Pick out each line of the records that includes the string "computer", and copy it.

DATASET CONTENT START

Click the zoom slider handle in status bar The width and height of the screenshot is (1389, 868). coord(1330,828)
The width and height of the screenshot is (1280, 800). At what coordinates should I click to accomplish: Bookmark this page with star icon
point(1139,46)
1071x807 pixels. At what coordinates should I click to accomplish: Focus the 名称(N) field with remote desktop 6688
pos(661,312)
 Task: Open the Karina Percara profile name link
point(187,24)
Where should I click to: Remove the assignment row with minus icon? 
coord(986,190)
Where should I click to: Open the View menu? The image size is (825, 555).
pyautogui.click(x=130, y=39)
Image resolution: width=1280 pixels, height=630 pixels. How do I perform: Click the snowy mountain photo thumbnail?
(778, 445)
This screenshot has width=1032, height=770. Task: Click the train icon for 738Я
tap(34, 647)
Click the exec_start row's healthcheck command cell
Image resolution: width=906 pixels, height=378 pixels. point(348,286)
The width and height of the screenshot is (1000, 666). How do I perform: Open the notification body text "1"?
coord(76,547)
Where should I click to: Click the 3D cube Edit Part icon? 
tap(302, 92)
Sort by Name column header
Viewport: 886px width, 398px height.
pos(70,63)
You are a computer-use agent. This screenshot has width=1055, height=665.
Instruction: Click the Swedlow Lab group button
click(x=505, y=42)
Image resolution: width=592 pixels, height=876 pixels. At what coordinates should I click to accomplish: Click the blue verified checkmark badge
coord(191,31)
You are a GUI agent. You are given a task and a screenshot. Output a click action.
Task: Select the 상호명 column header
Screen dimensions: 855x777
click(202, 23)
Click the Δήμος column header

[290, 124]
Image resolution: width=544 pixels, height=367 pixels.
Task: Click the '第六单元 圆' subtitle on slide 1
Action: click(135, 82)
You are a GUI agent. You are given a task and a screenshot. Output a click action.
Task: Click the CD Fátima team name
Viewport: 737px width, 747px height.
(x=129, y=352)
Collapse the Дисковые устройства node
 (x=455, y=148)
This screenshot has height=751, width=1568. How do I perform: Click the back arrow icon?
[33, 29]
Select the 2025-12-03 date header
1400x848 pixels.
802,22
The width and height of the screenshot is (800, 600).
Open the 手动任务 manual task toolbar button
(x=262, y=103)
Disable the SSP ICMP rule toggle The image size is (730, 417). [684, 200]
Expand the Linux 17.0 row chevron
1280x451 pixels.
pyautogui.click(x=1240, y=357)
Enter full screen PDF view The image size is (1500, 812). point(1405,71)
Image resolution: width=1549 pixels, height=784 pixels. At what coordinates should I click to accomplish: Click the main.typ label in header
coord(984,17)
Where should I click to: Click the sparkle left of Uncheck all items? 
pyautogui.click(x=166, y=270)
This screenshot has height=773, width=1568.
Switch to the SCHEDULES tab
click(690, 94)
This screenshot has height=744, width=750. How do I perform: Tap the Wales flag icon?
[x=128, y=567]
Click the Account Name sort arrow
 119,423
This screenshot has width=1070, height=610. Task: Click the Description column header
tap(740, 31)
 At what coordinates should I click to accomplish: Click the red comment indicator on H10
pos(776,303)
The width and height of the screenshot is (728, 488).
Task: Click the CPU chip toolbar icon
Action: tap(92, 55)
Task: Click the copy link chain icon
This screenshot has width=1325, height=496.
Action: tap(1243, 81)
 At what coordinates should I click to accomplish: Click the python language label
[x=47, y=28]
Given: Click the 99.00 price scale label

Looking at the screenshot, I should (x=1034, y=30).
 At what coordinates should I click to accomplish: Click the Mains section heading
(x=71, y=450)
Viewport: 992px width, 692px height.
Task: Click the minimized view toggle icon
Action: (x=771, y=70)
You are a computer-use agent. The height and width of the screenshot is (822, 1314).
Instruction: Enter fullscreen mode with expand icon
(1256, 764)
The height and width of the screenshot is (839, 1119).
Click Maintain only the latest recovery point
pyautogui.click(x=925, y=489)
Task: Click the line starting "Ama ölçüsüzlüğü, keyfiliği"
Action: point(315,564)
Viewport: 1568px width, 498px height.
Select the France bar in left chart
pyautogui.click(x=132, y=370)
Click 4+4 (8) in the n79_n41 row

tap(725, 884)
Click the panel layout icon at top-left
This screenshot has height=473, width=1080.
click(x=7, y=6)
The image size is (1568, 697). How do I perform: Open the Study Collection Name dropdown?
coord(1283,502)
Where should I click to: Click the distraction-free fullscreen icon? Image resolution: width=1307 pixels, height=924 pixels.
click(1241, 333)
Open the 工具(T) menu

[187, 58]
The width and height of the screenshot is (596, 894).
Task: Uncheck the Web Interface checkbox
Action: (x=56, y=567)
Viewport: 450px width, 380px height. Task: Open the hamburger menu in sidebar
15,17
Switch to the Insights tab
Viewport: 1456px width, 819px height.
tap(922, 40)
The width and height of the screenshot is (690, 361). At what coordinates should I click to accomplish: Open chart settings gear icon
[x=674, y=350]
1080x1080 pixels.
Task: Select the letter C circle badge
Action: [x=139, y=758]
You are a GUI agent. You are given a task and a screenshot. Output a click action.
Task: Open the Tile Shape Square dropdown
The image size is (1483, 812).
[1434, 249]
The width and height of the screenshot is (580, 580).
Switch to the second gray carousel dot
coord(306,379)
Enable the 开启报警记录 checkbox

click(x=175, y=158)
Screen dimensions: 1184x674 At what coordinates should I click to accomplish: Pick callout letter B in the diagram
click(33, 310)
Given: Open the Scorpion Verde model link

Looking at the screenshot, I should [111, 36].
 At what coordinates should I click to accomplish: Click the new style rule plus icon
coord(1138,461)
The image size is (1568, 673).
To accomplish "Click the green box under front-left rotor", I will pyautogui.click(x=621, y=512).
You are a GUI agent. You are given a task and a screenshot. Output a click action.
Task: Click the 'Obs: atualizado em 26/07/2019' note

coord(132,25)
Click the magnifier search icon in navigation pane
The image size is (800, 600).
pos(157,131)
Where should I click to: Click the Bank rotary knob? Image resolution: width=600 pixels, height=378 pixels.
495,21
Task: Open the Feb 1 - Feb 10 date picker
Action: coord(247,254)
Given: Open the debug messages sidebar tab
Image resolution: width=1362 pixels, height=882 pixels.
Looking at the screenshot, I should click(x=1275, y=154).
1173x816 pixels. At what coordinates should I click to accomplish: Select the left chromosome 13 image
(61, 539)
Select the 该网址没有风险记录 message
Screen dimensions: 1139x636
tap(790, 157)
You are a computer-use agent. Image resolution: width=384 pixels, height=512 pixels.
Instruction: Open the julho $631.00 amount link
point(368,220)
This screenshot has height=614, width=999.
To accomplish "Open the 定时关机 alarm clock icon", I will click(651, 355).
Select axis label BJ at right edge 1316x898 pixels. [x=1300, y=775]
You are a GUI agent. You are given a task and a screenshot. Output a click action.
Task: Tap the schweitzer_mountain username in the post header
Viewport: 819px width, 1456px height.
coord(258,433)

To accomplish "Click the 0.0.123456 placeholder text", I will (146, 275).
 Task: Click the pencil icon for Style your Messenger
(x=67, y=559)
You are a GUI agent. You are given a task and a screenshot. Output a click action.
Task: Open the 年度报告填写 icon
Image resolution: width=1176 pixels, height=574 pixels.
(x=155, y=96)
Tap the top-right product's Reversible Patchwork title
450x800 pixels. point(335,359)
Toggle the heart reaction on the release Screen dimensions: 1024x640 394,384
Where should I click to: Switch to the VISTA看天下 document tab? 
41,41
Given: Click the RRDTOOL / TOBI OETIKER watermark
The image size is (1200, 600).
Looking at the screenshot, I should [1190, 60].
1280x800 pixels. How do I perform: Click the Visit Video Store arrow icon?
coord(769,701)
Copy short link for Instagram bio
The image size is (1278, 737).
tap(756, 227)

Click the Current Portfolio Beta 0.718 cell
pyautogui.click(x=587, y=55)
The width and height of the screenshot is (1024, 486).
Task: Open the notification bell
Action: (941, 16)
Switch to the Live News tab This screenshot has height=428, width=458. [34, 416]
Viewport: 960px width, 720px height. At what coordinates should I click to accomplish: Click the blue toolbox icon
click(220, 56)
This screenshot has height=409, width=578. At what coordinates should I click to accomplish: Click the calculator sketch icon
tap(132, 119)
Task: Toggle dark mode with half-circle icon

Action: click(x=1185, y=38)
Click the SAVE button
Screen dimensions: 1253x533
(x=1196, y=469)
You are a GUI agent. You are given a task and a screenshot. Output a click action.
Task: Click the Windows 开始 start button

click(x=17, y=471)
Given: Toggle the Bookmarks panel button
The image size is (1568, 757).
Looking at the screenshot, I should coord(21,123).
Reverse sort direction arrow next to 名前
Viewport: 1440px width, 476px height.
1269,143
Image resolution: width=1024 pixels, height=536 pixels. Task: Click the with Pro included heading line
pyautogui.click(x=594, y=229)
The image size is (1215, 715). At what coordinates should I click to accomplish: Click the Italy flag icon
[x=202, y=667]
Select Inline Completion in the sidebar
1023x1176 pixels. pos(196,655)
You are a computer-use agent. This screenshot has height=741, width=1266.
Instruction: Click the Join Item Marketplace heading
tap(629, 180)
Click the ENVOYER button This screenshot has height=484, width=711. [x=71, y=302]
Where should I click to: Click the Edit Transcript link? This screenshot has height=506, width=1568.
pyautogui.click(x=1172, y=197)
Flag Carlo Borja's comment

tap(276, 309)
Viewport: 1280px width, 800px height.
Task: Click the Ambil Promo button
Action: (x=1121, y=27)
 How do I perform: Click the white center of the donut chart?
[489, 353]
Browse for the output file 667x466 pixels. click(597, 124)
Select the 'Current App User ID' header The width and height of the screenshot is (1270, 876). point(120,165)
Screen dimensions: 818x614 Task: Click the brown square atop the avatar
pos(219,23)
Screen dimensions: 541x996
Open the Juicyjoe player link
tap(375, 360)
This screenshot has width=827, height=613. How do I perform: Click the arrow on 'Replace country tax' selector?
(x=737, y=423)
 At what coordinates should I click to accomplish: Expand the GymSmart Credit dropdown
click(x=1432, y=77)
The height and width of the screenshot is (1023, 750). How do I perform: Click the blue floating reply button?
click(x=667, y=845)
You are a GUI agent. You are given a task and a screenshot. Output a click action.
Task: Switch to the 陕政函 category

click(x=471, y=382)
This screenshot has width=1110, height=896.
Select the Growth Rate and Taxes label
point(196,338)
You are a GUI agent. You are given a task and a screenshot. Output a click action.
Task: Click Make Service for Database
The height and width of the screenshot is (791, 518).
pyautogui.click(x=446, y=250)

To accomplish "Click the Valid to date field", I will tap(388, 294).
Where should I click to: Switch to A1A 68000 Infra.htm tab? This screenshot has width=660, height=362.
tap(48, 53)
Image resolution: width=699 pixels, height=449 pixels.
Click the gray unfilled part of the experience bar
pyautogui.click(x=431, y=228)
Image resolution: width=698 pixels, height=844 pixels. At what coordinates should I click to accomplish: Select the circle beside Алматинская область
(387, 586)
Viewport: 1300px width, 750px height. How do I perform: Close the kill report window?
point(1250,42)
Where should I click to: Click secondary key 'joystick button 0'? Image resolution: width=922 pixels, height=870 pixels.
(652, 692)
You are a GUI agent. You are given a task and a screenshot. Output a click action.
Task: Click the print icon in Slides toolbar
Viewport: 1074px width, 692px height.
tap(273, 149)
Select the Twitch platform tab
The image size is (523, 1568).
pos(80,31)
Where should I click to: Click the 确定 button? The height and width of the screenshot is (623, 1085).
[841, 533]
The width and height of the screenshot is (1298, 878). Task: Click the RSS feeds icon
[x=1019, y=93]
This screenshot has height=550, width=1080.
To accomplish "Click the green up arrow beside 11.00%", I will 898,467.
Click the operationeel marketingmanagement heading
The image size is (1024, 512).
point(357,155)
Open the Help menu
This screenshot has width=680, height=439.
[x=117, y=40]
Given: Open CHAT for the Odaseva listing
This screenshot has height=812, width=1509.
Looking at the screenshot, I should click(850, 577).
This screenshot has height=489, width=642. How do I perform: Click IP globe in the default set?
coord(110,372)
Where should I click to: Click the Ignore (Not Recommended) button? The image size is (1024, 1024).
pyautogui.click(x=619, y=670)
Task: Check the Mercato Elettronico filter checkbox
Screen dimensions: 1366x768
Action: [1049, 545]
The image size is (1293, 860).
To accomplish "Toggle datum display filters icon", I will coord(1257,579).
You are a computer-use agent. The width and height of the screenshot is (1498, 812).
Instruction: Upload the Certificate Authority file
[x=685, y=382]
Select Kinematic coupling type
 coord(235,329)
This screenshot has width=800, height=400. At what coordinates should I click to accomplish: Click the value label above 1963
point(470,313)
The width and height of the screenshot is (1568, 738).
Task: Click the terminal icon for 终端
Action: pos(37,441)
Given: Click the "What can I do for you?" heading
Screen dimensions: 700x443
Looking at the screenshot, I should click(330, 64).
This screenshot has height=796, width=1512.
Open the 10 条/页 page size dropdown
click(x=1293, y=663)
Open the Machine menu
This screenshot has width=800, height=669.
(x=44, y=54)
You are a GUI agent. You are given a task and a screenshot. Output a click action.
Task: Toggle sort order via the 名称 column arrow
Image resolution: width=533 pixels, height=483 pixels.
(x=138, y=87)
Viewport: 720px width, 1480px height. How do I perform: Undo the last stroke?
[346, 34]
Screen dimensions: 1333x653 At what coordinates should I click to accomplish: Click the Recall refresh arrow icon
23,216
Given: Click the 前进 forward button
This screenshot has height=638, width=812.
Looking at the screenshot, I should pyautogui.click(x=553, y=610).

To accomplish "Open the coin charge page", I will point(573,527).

DATASET CONTENT END

[ANSWER TO THIS TASK]
You are a computer-use agent. This screenshot has width=1055, height=665.
You are a computer-use agent. The height and width of the screenshot is (822, 1314).
You are a computer-use agent. Image resolution: width=384 pixels, height=512 pixels.
You are a computer-use agent. This screenshot has height=741, width=1266.
You are a computer-use agent. The width and height of the screenshot is (1498, 812).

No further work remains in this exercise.